Remote tracking of valuable objects is an interesting embedded design problem with low-power and long-range being the two highest hurdles. LoRaWAN makes low-power (~100 uA), long-range (>1 km) communications possible but GNSS modules are not usually associated with low-power usage. The trick is to design the board for maximal control over the GNSS power and in the Gnat Asset Tracker, we literally shut the power off when we have achieved an accurate enough fix until the next fix interval.

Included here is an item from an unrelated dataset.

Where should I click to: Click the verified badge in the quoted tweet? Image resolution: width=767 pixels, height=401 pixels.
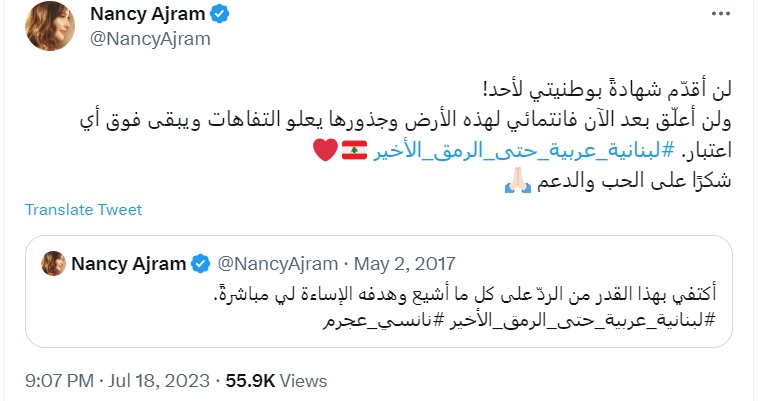pos(200,264)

Thus for many use cases, the Gnat Asset Tracker can last for a year or more on a single 3.6 V, 2400 mAH LiSOCl2 battery.
For use cases where only one fix per day is required, this time can be extended out to many years. This could be the case for monitoring high-value fixed assets, like an earth mover or machine tool at a construction site, for example. The expectation is that these move very little or not at all, but that when they are in motion, the owner needs to know about it and keep track of their location.
Other use cases of interest include tracking bicycles in an urban environment; it is unlikely the asset tracker would last a year with the frequent motion expected in this case, but it could last several months, allow logging of the sensor and location data and enable recovery if the bicycle were misplaced or stolen.

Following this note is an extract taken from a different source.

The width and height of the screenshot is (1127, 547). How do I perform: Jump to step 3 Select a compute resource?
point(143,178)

Animal tracking is an obvious use case. Keeping track of domesticated animals like free-range horses and cows, monitoring the whereabouts of pets or even studying the movement of wild animals like deer and wild pigs are all possible with such a device. The ultra-small size, light weight, and power efficiency of the Gnat asset tracker facilitate attachment to animals with very low impact and long intervals between recovery for battery charge/change.
Images from a squirrel tracking application using the Gnat asset tracker: Images courtesy of Adam Parlin, SUNY-ESF, afparlin@esf.edu.
All work related to the squirrel research is conducted under ESF IACUC #200801, and NYSDEC LCP permit #3049 and techniques are used to minimize stress on the animal. Squirrels in the images were tracked for 5 days and had a safety buckle that detached after that time period so the backpack trackers could be retrieved. Contact Adam Parlin for more details.
The Gnat Asset Tracker is ultra-small and ultra-light, so will fit just about anywhere.
The Gnat Asset Tracker is power efficient, using ~250 uA and lasting a year on a 3.6 V, 2400 mAH LiSOCl2 AA-sized battery for many interesting use cases.
The Gnat Asset Tracker is easy to program using the Arduino IDE. Here is a repository of sketches with libraries for the BMA400 sensor showing how to use the Gnat Asset Tracker as an asset location tracker, and a temperature data logger/remote sensing monitor.
The Gnat Asset Tracker is ready to use (you provide battery and antennas) as an asset location tracker, temperature data logger, and remote sensor but offers the flexibility to tailor the sensor suite to your particular use case and application requirements. This flexibility makes the Gnat Asset Tracker ideal as a prototyping platform for both home and industrial IoT products. The applications are only limited by your imagination!